**Extract:**
########
In accordance with 28 U.S.C. §1915(g) (commonly referred to as the three-strikes provision), Bronson cannot proceed with this case without paying the filing fee. The three-strikes provision provides:
In no event shall a prisoner bring a civil action or appeal a judgment in a civil action or proceeding
under this section if the prisoner has, on 3 or more prior occasions, while incarcerated or detained in any facility, brought an action or appeal in a court of the United States that was dismissed on the grounds that it is frivolous, malicious, or fails to state a claim upon which relief may be granted, unless the prisoner is under imminent danger of serious physical injury.
Under Section 1915(g), a prisoner with three strikes may not file a civil action unless he is under imminent danger of serious physical injury. Abdul-Akbar v. McKelvie, 239 F.3d 307, 314 (3d Cir. 2001). The focus is on the time when the civil action was brought. Id.
########
**Collected material:**
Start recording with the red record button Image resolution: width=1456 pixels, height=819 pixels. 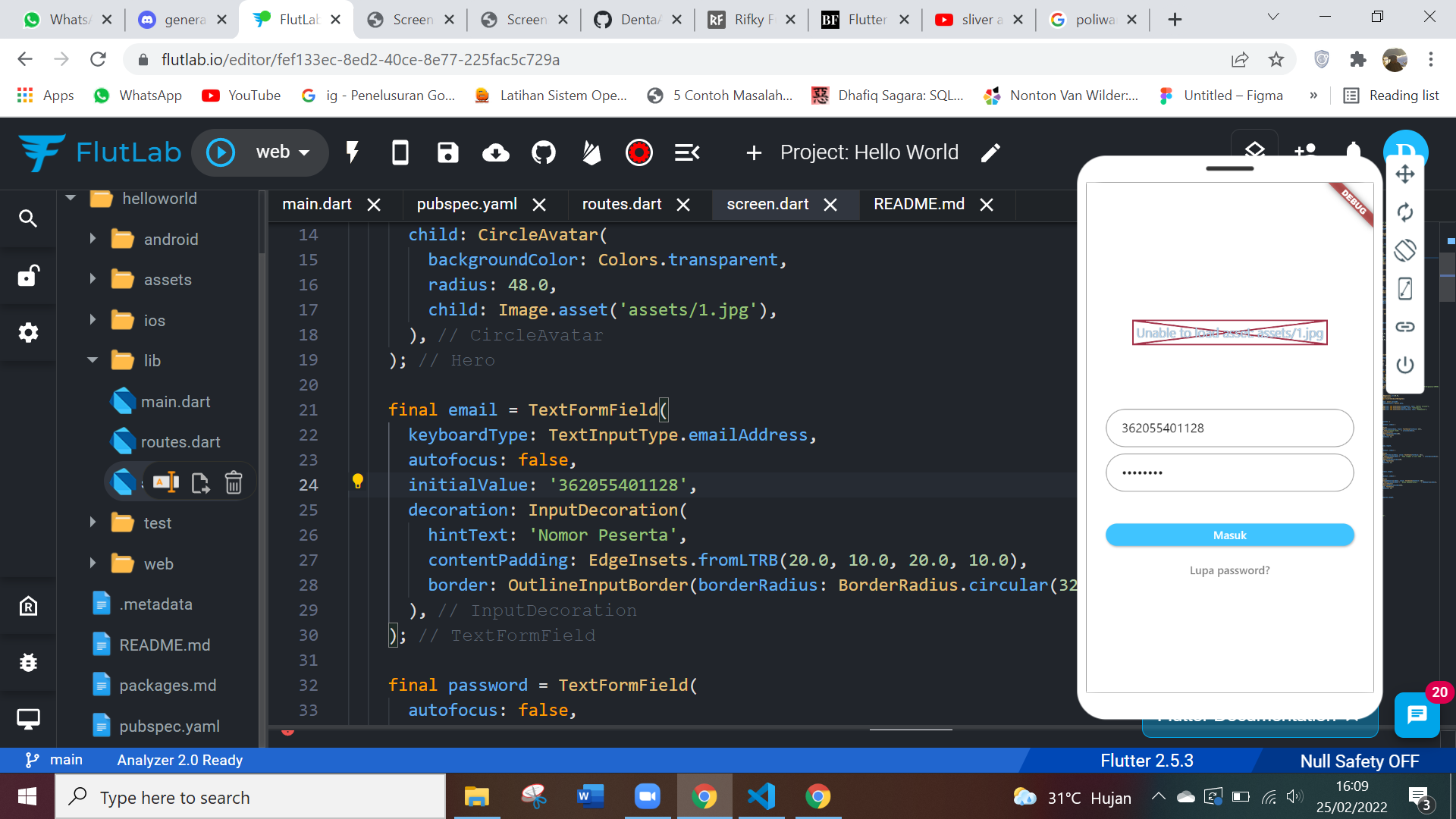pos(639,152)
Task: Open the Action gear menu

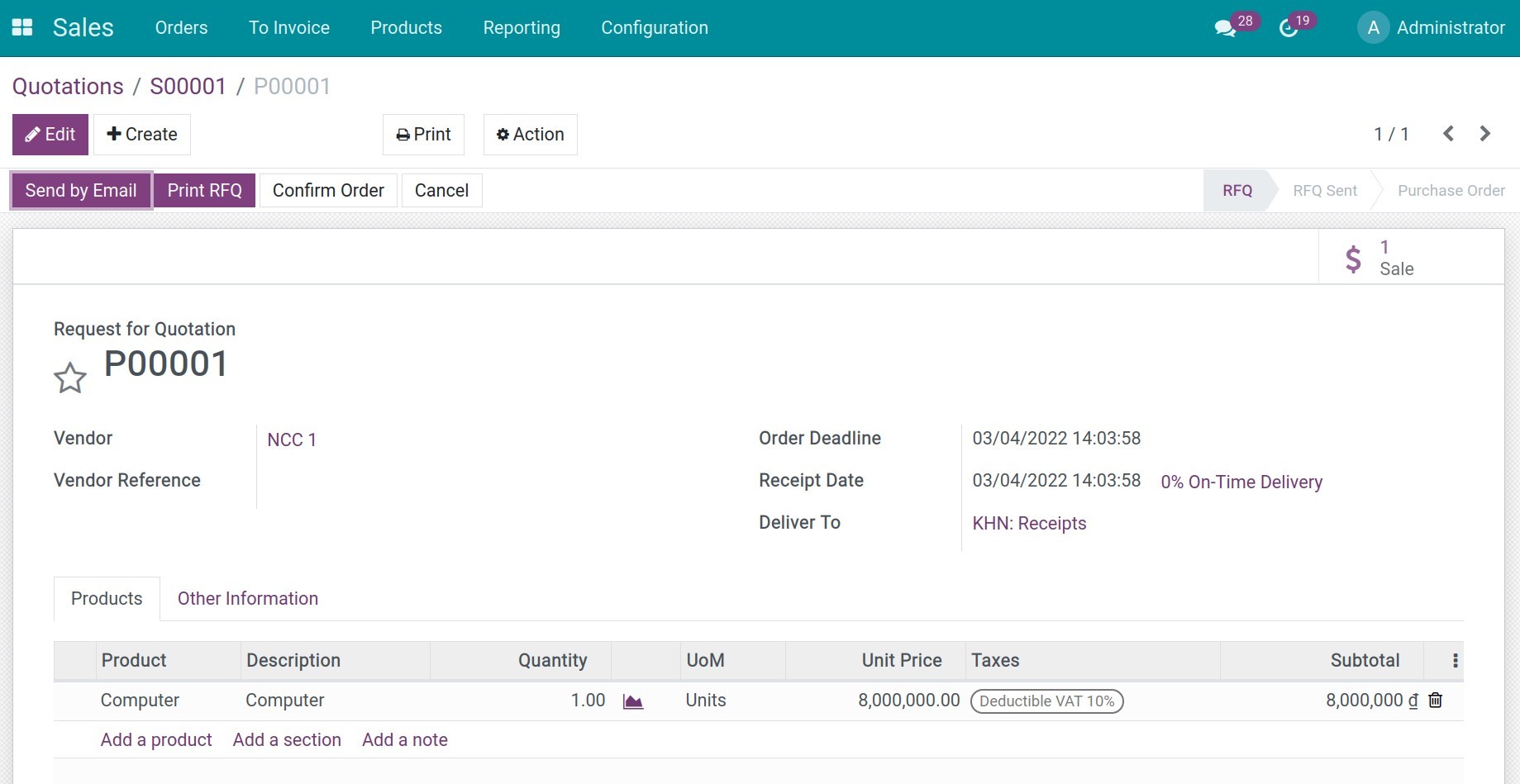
########
**Exercise requirements:**
1) In the three-strikes passage, what must Bronson do to proceed with this case?
2) Reproduce a section of the three-strikes passage, starting at the words "In accordance with" and ending after the words "prisoner is under imminent danger of serious physical injury.".
The data that comes after the three-strikes passage is separate material.

**Solutions below:**
1) Pay the filing fee.

2)
In accordance with 28 U.S.C. §1915(g) (commonly referred to as the three-strikes provision), Bronson cannot proceed with this case without paying the filing fee. The three-strikes provision provides:
In no event shall a prisoner bring a civil action or appeal a judgment in a civil action or proceeding
under this section if the prisoner has, on 3 or more prior occasions, while incarcerated or detained in any facility, brought an action or appeal in a court of the United States that was dismissed on the grounds that it is frivolous, malicious, or fails to state a claim upon which relief may be granted, unless the prisoner is under imminent danger of serious physical injury.